- _WHAT YOU ARE ASKED TO DO_
Retype the full set of data, character for character.

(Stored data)
══════════════════════════════

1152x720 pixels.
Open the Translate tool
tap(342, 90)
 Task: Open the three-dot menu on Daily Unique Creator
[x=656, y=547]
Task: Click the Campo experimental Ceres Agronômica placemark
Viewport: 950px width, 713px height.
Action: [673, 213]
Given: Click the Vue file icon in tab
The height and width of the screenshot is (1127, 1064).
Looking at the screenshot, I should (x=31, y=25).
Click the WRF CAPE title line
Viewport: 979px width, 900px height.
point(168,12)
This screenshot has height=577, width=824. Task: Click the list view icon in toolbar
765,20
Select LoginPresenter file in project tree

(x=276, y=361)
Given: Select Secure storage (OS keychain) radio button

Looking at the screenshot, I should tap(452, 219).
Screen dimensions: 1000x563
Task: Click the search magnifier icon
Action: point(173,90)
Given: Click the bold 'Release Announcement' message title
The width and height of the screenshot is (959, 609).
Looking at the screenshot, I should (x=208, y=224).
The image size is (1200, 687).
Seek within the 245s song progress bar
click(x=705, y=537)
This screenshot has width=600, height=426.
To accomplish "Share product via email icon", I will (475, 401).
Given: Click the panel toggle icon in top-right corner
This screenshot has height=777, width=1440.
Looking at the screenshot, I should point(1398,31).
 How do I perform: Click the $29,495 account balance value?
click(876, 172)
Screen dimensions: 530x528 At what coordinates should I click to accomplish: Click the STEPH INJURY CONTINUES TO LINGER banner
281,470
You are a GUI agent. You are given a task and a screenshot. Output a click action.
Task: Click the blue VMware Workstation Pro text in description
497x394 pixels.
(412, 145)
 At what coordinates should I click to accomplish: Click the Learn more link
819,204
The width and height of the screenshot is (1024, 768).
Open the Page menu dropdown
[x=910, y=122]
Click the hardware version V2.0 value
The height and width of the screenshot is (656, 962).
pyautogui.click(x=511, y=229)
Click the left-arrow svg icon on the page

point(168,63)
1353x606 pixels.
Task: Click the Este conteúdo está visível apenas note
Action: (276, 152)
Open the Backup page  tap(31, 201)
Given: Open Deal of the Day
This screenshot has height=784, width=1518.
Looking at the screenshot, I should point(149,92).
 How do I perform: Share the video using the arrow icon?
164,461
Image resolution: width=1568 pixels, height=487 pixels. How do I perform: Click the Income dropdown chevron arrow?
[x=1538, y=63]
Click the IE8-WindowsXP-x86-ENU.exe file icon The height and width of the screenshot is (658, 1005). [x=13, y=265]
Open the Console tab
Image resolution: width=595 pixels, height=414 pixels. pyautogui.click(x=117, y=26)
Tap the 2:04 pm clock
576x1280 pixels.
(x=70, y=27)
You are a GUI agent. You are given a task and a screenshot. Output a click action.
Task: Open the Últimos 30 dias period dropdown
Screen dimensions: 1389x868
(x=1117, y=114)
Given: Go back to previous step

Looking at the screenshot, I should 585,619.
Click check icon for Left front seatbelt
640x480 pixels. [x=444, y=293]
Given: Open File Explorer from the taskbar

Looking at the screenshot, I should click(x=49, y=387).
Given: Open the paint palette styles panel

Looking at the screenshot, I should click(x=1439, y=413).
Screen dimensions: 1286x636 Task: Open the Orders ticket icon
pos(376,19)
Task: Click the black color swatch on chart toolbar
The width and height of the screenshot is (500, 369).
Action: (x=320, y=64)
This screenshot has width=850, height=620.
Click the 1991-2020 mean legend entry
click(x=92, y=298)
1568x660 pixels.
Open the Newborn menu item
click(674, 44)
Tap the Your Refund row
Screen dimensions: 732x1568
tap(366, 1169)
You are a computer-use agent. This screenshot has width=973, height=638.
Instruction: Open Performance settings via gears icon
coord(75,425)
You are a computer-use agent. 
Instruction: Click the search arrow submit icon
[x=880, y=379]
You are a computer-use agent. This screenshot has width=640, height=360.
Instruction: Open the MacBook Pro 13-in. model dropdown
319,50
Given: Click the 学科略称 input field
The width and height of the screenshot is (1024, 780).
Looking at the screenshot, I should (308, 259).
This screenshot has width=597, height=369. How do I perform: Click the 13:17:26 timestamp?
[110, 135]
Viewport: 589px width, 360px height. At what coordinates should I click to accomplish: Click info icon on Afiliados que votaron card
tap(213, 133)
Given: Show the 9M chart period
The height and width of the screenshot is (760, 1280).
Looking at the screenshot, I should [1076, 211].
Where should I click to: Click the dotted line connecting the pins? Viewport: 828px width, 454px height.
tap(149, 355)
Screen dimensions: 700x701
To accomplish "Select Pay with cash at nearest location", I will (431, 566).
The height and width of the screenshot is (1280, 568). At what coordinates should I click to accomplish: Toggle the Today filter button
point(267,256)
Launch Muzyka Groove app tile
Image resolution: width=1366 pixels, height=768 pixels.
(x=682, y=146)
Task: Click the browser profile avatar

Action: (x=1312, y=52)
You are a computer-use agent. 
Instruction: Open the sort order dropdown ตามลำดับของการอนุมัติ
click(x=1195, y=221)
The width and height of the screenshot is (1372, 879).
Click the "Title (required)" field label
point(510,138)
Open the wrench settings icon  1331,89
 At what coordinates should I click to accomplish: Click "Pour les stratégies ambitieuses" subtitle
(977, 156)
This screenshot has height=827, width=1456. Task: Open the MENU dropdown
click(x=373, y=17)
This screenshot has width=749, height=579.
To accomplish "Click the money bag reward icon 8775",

══════════════════════════════

- _EXPECTED ANSWER_
1152x720 pixels.
Open the Translate tool
tap(342, 90)
 Task: Open the three-dot menu on Daily Unique Creator
[x=656, y=547]
Task: Click the Campo experimental Ceres Agronômica placemark
Viewport: 950px width, 713px height.
Action: [673, 213]
Given: Click the Vue file icon in tab
The height and width of the screenshot is (1127, 1064).
Looking at the screenshot, I should (x=31, y=25).
Click the WRF CAPE title line
Viewport: 979px width, 900px height.
point(168,12)
This screenshot has height=577, width=824. Task: Click the list view icon in toolbar
765,20
Select LoginPresenter file in project tree

(x=276, y=361)
Given: Select Secure storage (OS keychain) radio button

Looking at the screenshot, I should tap(452, 219).
Screen dimensions: 1000x563
Task: Click the search magnifier icon
Action: point(173,90)
Given: Click the bold 'Release Announcement' message title
The width and height of the screenshot is (959, 609).
Looking at the screenshot, I should (x=208, y=224).
The image size is (1200, 687).
Seek within the 245s song progress bar
click(x=705, y=537)
This screenshot has width=600, height=426.
To accomplish "Share product via email icon", I will (475, 401).
Given: Click the panel toggle icon in top-right corner
This screenshot has height=777, width=1440.
Looking at the screenshot, I should point(1398,31).
 How do I perform: Click the $29,495 account balance value?
click(876, 172)
Screen dimensions: 530x528 At what coordinates should I click to accomplish: Click the STEPH INJURY CONTINUES TO LINGER banner
281,470
You are a GUI agent. You are given a task and a screenshot. Output a click action.
Task: Click the blue VMware Workstation Pro text in description
497x394 pixels.
(412, 145)
 At what coordinates should I click to accomplish: Click the Learn more link
819,204
The width and height of the screenshot is (1024, 768).
Open the Page menu dropdown
[x=910, y=122]
Click the hardware version V2.0 value
The height and width of the screenshot is (656, 962).
pyautogui.click(x=511, y=229)
Click the left-arrow svg icon on the page

point(168,63)
1353x606 pixels.
Task: Click the Este conteúdo está visível apenas note
Action: (276, 152)
Open the Backup page  tap(31, 201)
Given: Open Deal of the Day
This screenshot has height=784, width=1518.
Looking at the screenshot, I should point(149,92).
 How do I perform: Share the video using the arrow icon?
164,461
Image resolution: width=1568 pixels, height=487 pixels. How do I perform: Click the Income dropdown chevron arrow?
[x=1538, y=63]
Click the IE8-WindowsXP-x86-ENU.exe file icon The height and width of the screenshot is (658, 1005). [x=13, y=265]
Open the Console tab
Image resolution: width=595 pixels, height=414 pixels. pyautogui.click(x=117, y=26)
Tap the 2:04 pm clock
576x1280 pixels.
(x=70, y=27)
You are a GUI agent. You are given a task and a screenshot. Output a click action.
Task: Open the Últimos 30 dias period dropdown
Screen dimensions: 1389x868
(x=1117, y=114)
Given: Go back to previous step

Looking at the screenshot, I should 585,619.
Click check icon for Left front seatbelt
640x480 pixels. [x=444, y=293]
Given: Open File Explorer from the taskbar

Looking at the screenshot, I should click(x=49, y=387).
Given: Open the paint palette styles panel

Looking at the screenshot, I should click(x=1439, y=413).
Screen dimensions: 1286x636 Task: Open the Orders ticket icon
pos(376,19)
Task: Click the black color swatch on chart toolbar
The width and height of the screenshot is (500, 369).
Action: (x=320, y=64)
This screenshot has width=850, height=620.
Click the 1991-2020 mean legend entry
click(x=92, y=298)
1568x660 pixels.
Open the Newborn menu item
click(674, 44)
Tap the Your Refund row
Screen dimensions: 732x1568
tap(366, 1169)
You are a computer-use agent. This screenshot has width=973, height=638.
Instruction: Open Performance settings via gears icon
coord(75,425)
You are a computer-use agent. 
Instruction: Click the search arrow submit icon
[x=880, y=379]
You are a computer-use agent. This screenshot has width=640, height=360.
Instruction: Open the MacBook Pro 13-in. model dropdown
319,50
Given: Click the 学科略称 input field
The width and height of the screenshot is (1024, 780).
Looking at the screenshot, I should (308, 259).
This screenshot has width=597, height=369. How do I perform: Click the 13:17:26 timestamp?
[110, 135]
Viewport: 589px width, 360px height. At what coordinates should I click to accomplish: Click info icon on Afiliados que votaron card
tap(213, 133)
Given: Show the 9M chart period
The height and width of the screenshot is (760, 1280).
Looking at the screenshot, I should [1076, 211].
Where should I click to: Click the dotted line connecting the pins? Viewport: 828px width, 454px height.
tap(149, 355)
Screen dimensions: 700x701
To accomplish "Select Pay with cash at nearest location", I will (431, 566).
The height and width of the screenshot is (1280, 568). At what coordinates should I click to accomplish: Toggle the Today filter button
point(267,256)
Launch Muzyka Groove app tile
Image resolution: width=1366 pixels, height=768 pixels.
(x=682, y=146)
Task: Click the browser profile avatar

Action: (x=1312, y=52)
You are a computer-use agent. 
Instruction: Open the sort order dropdown ตามลำดับของการอนุมัติ
click(x=1195, y=221)
The width and height of the screenshot is (1372, 879).
Click the "Title (required)" field label
point(510,138)
Open the wrench settings icon  1331,89
 At what coordinates should I click to accomplish: Click "Pour les stratégies ambitieuses" subtitle
(977, 156)
This screenshot has height=827, width=1456. Task: Open the MENU dropdown
click(x=373, y=17)
This screenshot has width=749, height=579.
To accomplish "Click the money bag reward icon 8775",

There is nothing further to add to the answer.